15. Способ по п. 12, отличающийся тем, что указанная система нуклеаз содержит нуклеазу Cas9 и молекулу гРНК, при этом указанная молекула гРНК связывается в указанном предварительно выбранном эндогенном сайте-мишени, направляя тем самым указанную нуклеазу Cas9 на расщепление ДНК в указанном предварительно выбранном эндогенном сайте-мишени, и при этом ДНК-расщепляющая активность указанной системы нуклеаз проявляется только в отношении гетерологичного аллеля, присутствующего в родительской клетке растения дикого типа.
16. Способ по п. 1, отличающийся тем, что указанная соматическая клетка растения содержится в ткани растения или в целом растении.
17. Способ по п. 1, отличающийся тем, что указанный предварительно выбранный эндогенный сайт-мишень содержит ДНК, содержащую ген, часть гена или регуляторную расположенную в 3'-5' направлении или расположенную в 5'-3' направлении последовательности гена, или любую их комбинацию, и при этом экспрессия указанного гена или ее отсутствие влияет на рост, засухоустойчивость, устойчивость к сельскохозяйственным вредителям, устойчивость к патогенам или содержание питательных веществ, или любой другой признак, полезный для клетки растения, ткани растения, растения, плода или семени, или любую их комбинацию.

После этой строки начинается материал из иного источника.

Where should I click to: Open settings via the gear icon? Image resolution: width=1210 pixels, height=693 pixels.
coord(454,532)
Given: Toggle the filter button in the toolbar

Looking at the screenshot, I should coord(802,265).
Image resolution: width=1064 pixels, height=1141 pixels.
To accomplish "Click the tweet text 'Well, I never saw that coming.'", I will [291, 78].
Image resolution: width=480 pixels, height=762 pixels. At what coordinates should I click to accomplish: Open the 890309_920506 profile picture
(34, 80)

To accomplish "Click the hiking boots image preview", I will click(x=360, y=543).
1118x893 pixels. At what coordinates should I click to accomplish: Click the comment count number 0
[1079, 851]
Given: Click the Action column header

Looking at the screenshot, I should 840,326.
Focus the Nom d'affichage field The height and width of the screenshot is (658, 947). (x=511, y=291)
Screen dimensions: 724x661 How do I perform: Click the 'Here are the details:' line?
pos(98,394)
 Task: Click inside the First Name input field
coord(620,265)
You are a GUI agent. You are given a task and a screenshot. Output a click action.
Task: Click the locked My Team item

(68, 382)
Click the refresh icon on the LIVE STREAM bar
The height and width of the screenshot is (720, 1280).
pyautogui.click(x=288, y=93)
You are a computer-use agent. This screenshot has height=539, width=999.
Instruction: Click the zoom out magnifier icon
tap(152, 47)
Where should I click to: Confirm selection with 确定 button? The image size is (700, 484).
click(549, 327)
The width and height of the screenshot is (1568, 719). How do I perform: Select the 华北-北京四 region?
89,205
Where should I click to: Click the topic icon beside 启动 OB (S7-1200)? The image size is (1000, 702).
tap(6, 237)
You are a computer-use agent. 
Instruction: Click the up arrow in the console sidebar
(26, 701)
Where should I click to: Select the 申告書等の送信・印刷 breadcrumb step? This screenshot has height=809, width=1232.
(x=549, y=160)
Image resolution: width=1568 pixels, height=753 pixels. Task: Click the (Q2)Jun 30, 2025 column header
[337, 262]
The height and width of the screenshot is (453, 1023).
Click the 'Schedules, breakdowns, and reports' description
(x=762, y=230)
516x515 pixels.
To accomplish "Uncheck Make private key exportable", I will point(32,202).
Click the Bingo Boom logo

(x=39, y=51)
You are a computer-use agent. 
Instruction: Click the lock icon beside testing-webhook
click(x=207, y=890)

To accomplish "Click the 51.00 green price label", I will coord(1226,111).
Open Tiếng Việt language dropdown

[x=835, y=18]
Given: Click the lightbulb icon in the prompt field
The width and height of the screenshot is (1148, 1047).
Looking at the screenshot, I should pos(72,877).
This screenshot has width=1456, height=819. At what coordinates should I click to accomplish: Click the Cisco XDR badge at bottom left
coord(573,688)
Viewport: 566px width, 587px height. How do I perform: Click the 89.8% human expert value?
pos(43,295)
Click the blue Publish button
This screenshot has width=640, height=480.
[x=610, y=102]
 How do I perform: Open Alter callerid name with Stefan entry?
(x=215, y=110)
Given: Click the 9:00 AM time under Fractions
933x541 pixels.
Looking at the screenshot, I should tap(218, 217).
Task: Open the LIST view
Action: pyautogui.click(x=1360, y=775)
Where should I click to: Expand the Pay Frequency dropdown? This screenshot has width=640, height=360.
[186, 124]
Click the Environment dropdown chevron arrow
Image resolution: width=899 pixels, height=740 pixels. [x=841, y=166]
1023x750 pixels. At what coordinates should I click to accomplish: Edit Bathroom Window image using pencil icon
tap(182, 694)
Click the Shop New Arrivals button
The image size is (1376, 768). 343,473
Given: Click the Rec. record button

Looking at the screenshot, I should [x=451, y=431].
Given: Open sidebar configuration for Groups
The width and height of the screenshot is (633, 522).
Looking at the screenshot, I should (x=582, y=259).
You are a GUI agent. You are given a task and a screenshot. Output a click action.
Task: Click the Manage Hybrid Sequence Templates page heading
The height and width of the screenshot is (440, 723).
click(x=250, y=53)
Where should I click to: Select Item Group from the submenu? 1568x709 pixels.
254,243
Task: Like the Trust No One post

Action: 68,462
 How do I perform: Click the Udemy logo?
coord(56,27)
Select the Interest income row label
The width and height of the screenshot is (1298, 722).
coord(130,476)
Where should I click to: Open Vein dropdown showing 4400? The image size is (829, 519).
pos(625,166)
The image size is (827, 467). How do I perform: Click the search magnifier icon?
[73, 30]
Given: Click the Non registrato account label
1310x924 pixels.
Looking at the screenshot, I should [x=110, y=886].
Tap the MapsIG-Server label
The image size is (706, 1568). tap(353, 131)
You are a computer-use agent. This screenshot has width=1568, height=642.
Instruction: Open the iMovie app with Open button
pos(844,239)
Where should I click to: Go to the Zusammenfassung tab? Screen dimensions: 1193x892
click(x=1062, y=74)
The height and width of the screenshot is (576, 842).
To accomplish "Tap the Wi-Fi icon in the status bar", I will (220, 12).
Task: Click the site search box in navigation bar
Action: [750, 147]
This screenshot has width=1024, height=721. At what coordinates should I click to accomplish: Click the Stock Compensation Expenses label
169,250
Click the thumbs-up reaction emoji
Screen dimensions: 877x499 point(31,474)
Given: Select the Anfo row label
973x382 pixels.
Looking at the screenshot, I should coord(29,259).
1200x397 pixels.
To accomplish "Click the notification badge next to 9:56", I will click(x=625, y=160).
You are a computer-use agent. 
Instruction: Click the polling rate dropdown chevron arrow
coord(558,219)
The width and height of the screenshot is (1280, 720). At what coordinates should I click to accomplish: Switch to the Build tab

18. Способ по п. 1, отличающийся тем, что указанный предварительно выбранный эндогенный сайт-мишень содержит область эухроматина или гетерохроматина.
19. Способ по п. 1, отличающийся тем, что указанное осуществление экспрессии включает конститутивную индукцию экспрессии, индуцибельную индукцию экспрессии, тканеспецифичную индукцию экспрессии или специфичную для определенных условий индукцию экспрессии, или любую их комбинацию.
20. Способ по п. 1, отличающийся тем, что указанная соматическая клетка растения включает протопласт.
21. Способ по п. 1, отличающийся тем, что указанная соматическая клетка растения включает клетку культурного растения.
22. Способ по п. 1, отличающийся тем, что анализ указанного растения включает анализ части указанного растения или его потомства, включая лист, стебель, почку, плод, семя.
23. Способ по п. 1, отличающийся тем, что указанное отобранное потомство согласно стадии (с), включает поколения F1, F2 или F3, или любое последующее поколение, или обратные скрещивания на 1-3 поколения, или любое последующее поколение, полученное при обратном скрещивании.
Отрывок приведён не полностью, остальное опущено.